Chronicling Delta's changing landscape
Photo exhibit defines region's very essence
Alex Breitler
RecordNet
04/08/2010
STOCKTON - Back when newspapers were black and white, photojournalist Rich Turner kept a Nikon loaded with color film in the trunk of his car.
And when work was over, he went out to chase the perfect Delta sunset.
He called it "creative therapy."
"I'd be driving home and see the nice light, sunset light or whatever," said Turner, now 62. "I'm kind of wrung out from the day. So I'll miss my freeway exit and keep following the light.
"It was a pleasure to get in touch with something positive."
Thirty years later, Turner is putting the best of his best on display at the Tidewater Art Center & Gallery in downtown Stockton.
His work doesn't stop with sunsets but includes scenes that define the very essence of the West Coast's largest estuary.
Paint-chipped, abandoned motel cottages in Terminus. A farmer watering his sheep at sunup. Tanker ships navigating the narrow thread that is the Deep Water Channel.

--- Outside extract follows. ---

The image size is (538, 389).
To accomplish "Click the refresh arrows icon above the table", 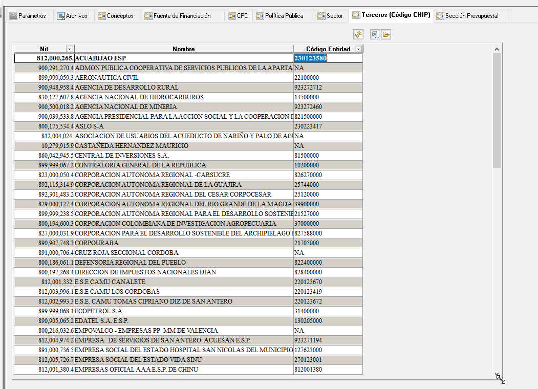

In a community where many people don't know where or what the Delta is, Turner says he hopes his art can educate and illuminate. His collection also demonstrates how prone to change the Delta has been - and may continue to be.
Take that rustic old motel that he shot in the late 1970s or early '80s. Turner had tossed the photo in a drawer and forgotten about it. Until he drove by one day and saw the cottages were razed.
"There's a modern self-storage unit there now," he said.
He retrieved the photo from the drawer, and now it's one of his prized shots.
On Twitchell Island, a row of skinny poplar trees - the visual focus of one of Turner's most memorable sunset shots - has been removed. All but one of the trees are gone, along with other riparian brush on the levee. "The Delta is the ever-changing landscape," he said.